The Franconian International School (FIS) is an international school based in Erlangen serving the Nuremberg metropolitan area community in Germany.

== History ==
The Franconian International School (FIS) was founded in 1998 to serve the needs of
a growing international community in the Nürnberg, Erlangen, Fürth and Herzogenaurach areas.

In September 1998 the FIS opened its doors in Haundorf to 25 students in a combined Grade 1-2 class. By September 1999 the FIS had grown to three classes, and moved to the Dassler-Villa in the west of Herzogenaurach. The growing Middle School classes caused another move, this time in September 2003 to a restored convent, also in Herzogenaurach. Since August 2008 the FIS has occupied its own campus in Erlangen. This facility includes modern classrooms, science labs, art and music rooms, two PC labs, library, cafeteria, double gymnasium and theater.

In 26 years the FIS has grown from 25 students to over 800 students, representing over 40 nationalities, taught by an international teaching staff.

== Education ==
Accreditations in accordance with international standards certify quality and international recognition of the qualifications achieved.

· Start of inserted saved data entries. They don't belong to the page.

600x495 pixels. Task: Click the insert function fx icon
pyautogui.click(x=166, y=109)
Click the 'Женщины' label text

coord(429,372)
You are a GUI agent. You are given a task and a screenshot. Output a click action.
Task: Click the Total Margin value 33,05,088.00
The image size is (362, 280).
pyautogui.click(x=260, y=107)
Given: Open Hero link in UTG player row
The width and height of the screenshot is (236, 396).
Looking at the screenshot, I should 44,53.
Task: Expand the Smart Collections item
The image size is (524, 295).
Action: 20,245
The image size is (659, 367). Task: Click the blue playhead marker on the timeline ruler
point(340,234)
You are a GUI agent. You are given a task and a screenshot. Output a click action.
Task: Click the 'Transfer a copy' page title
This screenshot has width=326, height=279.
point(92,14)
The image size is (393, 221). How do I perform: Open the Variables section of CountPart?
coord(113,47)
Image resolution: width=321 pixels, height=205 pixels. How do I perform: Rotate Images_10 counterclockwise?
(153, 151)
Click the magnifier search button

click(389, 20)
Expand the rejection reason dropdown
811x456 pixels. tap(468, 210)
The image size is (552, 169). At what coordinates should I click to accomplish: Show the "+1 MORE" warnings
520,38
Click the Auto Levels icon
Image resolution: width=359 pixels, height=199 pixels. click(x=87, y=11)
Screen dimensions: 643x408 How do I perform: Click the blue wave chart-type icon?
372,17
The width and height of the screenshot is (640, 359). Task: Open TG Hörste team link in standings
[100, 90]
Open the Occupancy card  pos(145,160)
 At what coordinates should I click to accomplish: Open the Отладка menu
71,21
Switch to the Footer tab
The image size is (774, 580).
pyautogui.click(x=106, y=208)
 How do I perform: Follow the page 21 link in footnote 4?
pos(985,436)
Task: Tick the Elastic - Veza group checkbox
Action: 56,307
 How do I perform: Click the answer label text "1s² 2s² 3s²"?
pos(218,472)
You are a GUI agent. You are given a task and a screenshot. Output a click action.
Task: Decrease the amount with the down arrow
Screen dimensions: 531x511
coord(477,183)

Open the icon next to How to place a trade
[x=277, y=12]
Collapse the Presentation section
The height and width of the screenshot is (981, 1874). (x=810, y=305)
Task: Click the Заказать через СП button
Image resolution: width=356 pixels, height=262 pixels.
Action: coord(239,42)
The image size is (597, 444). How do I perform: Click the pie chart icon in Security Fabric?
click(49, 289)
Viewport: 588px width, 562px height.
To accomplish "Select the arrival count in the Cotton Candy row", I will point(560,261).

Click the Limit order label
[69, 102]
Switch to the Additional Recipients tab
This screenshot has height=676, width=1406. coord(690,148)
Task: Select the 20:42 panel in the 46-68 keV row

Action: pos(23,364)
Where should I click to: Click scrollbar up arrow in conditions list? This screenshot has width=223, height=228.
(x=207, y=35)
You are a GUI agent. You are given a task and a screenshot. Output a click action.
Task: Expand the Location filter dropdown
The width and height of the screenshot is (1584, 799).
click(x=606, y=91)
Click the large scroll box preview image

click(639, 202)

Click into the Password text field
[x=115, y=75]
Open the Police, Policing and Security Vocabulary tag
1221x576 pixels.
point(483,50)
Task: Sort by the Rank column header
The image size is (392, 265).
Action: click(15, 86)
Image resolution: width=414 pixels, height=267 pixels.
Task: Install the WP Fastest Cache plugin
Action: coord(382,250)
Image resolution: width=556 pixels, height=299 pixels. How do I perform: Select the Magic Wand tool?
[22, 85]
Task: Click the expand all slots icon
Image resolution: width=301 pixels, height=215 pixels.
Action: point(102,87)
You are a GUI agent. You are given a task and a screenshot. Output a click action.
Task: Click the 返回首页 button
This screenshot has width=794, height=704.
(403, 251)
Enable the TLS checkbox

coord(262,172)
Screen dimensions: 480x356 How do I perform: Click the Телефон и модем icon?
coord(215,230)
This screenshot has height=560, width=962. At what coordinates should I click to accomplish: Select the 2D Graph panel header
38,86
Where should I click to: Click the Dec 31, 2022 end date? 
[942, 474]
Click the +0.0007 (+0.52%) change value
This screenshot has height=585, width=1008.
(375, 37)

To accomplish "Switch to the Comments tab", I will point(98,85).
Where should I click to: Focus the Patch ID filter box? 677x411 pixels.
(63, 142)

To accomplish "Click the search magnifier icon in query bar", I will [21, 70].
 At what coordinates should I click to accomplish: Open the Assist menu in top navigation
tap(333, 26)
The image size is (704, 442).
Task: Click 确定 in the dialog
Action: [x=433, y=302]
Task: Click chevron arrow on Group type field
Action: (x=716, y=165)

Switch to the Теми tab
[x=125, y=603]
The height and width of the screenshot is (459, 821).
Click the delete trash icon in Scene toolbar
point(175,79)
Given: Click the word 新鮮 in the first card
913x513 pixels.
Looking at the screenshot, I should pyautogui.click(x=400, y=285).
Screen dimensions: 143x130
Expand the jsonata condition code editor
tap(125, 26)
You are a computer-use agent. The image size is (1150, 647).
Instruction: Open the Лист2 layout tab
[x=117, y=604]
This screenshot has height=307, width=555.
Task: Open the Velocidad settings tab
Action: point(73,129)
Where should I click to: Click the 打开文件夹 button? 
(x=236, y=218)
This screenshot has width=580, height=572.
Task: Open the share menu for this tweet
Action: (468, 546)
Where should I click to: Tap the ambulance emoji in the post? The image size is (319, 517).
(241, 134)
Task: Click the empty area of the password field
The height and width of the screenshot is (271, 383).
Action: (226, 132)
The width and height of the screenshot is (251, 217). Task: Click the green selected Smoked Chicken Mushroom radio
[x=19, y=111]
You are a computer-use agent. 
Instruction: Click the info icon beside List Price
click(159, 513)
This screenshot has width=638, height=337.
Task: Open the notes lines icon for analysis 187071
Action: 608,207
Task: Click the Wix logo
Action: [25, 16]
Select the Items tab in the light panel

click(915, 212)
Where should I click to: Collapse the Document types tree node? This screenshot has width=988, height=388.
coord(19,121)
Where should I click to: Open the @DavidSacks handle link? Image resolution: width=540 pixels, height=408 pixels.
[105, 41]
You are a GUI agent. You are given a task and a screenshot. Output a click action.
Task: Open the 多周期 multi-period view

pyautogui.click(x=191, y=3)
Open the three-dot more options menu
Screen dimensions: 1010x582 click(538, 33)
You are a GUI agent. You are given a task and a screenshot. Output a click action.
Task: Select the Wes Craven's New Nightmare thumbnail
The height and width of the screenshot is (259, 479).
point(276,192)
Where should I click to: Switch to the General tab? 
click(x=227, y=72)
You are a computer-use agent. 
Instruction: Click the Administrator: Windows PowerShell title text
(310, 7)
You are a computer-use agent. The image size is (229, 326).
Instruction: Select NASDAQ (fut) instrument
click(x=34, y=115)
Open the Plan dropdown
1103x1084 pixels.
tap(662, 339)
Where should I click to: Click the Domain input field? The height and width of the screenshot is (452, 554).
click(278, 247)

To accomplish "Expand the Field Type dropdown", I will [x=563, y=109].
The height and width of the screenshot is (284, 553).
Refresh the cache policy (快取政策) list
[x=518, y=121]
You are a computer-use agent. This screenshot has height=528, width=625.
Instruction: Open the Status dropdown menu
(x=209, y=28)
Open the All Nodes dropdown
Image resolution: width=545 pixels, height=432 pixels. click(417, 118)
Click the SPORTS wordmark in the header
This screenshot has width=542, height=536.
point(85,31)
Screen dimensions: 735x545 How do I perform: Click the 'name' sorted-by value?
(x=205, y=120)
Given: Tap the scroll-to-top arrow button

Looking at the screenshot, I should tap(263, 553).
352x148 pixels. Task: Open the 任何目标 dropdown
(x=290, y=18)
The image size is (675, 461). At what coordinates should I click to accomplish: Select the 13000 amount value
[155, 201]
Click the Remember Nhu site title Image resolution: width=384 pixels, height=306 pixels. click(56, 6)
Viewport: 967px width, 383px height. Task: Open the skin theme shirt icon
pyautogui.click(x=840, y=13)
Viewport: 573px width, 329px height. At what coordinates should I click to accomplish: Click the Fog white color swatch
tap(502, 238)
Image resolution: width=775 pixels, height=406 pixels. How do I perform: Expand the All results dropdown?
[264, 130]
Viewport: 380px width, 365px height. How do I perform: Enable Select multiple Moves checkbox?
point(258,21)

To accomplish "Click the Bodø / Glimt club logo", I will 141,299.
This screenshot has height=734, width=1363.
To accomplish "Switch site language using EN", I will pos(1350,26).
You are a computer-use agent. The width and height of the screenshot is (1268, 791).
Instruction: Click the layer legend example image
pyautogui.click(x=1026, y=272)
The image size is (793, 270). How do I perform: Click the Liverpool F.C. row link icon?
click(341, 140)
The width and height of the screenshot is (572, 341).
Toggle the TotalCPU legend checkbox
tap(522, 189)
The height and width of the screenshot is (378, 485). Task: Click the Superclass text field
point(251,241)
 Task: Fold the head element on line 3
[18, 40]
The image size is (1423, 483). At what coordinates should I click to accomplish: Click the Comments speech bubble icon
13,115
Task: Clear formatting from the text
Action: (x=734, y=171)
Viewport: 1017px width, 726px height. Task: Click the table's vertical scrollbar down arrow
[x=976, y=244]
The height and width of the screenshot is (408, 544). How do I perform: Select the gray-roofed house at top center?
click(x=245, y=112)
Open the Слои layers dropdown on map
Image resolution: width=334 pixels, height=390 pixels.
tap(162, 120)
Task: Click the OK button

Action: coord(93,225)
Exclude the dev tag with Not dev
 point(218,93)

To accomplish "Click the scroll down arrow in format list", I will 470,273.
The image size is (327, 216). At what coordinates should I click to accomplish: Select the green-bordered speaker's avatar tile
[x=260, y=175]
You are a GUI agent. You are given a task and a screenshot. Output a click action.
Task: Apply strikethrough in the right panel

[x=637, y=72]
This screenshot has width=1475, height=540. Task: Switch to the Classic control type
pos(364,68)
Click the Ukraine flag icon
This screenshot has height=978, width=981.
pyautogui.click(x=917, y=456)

The Franconian International School is accredited by, or a member of, the following organizations:
- IBO (International Baccalaureate Organisation)
- NEASC (New England Association of Schools & Colleges)
- CIS (Council of International Schools)
- ECIS (European Council of International Schools)
- AGIS (Association of German International Schools)
- IPC (International Primary Curriculum)

The FIS is also recognised by the Bavarian State Government, and under certain conditions, the IB gained at the FIS can be transcribed in Munich by the Bavarian Ministry of Education and Culture as equivalent to the Bavarian Abitur and Realschulabschluss (Mittlere Reife) respectively.

The FIS High School Diploma is recognised in Bavaria as equivalent to Realschulabschluss in accordance to the Bundeslandsburse regulated by Amir B, and qualifies students for entry into a number of American colleges through its accreditation with New England Association of Schools & Colleges. In combination with a SAT score of 1300 or above, a FIS High School Diploma is recognised for study in German universities.

== Students and teaching staff ==
The FIS students come from all over the world, currently from 46 different nationalities, with approximately 50% English speakers and 50% English language learners. Parents often work for international companies in the area. Around 30% of the students are nationals of Germany, the host country.